* [INSTRUCTIONS TO FOLLOW]: Check every line of the data for the word "Switch", and copy those that have it.

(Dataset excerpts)
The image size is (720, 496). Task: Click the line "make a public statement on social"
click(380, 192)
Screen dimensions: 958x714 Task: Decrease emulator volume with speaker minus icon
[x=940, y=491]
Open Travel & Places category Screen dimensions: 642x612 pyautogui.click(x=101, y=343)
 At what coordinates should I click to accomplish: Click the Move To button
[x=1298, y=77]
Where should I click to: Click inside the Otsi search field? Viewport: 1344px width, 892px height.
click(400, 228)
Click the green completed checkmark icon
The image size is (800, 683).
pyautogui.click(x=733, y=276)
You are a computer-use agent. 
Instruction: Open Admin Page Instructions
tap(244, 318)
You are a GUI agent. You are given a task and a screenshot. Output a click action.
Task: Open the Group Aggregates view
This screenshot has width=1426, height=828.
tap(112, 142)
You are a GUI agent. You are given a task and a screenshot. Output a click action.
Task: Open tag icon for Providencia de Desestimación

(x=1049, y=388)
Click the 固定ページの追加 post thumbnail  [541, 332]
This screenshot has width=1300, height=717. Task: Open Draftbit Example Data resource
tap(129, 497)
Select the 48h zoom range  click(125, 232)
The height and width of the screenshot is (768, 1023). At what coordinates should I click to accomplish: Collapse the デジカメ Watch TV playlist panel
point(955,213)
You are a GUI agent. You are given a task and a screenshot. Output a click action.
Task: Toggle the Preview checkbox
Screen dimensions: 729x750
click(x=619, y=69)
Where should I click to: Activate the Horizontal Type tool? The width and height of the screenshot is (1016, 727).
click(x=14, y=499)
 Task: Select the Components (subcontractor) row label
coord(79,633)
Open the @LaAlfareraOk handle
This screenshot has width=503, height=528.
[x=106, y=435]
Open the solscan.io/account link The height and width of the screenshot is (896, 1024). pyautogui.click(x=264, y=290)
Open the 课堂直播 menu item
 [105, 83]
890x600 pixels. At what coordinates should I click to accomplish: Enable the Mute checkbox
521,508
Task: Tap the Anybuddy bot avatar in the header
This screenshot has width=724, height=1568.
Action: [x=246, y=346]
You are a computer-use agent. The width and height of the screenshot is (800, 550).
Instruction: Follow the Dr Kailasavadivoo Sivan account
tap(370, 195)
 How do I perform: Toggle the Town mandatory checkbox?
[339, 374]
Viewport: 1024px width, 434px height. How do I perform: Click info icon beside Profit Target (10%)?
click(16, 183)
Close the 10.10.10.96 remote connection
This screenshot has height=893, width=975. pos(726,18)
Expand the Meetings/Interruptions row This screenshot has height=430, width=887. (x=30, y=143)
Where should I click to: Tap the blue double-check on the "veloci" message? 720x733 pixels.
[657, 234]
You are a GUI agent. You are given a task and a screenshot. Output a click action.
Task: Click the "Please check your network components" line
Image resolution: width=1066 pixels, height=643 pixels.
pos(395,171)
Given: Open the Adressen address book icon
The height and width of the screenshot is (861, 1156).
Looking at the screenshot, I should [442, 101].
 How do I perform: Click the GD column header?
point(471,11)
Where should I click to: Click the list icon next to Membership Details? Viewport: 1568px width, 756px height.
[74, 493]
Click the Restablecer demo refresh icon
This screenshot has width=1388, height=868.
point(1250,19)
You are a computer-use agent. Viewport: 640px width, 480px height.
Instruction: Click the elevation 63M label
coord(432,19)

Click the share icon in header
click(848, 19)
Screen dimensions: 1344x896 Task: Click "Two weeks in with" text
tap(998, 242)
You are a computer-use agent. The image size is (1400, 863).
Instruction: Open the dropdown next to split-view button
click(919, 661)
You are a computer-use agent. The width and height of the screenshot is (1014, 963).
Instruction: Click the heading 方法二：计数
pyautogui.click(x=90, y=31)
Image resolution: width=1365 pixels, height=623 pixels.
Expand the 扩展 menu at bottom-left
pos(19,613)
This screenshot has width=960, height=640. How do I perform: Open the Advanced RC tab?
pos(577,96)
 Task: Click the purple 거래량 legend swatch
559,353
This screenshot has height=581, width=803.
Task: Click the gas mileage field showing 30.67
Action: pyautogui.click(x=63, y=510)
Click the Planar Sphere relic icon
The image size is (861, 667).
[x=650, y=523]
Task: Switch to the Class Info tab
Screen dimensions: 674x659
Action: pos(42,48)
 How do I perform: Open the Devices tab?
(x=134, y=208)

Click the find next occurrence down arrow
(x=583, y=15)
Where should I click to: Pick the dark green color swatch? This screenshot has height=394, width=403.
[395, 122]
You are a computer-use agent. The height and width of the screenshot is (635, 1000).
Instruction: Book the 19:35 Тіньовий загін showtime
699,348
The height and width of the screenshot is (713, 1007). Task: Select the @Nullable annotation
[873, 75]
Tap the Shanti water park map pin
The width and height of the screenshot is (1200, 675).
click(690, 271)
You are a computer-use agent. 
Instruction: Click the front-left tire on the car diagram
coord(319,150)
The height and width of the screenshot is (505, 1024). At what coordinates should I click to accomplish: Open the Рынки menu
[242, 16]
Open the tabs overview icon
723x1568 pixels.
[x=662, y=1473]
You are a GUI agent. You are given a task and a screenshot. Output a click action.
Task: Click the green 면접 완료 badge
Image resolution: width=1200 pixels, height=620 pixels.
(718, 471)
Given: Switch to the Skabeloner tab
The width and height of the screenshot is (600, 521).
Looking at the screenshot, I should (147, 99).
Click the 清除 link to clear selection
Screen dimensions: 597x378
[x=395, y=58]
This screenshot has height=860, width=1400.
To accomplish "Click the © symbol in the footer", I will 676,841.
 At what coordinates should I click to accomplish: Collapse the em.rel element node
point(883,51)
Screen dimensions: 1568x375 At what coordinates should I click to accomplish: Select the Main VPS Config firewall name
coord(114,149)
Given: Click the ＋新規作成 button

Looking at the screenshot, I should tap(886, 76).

* [RESULT OF THIS TASK]:
Task: Switch to the Class Info tab
Given: Switch to the Skabeloner tab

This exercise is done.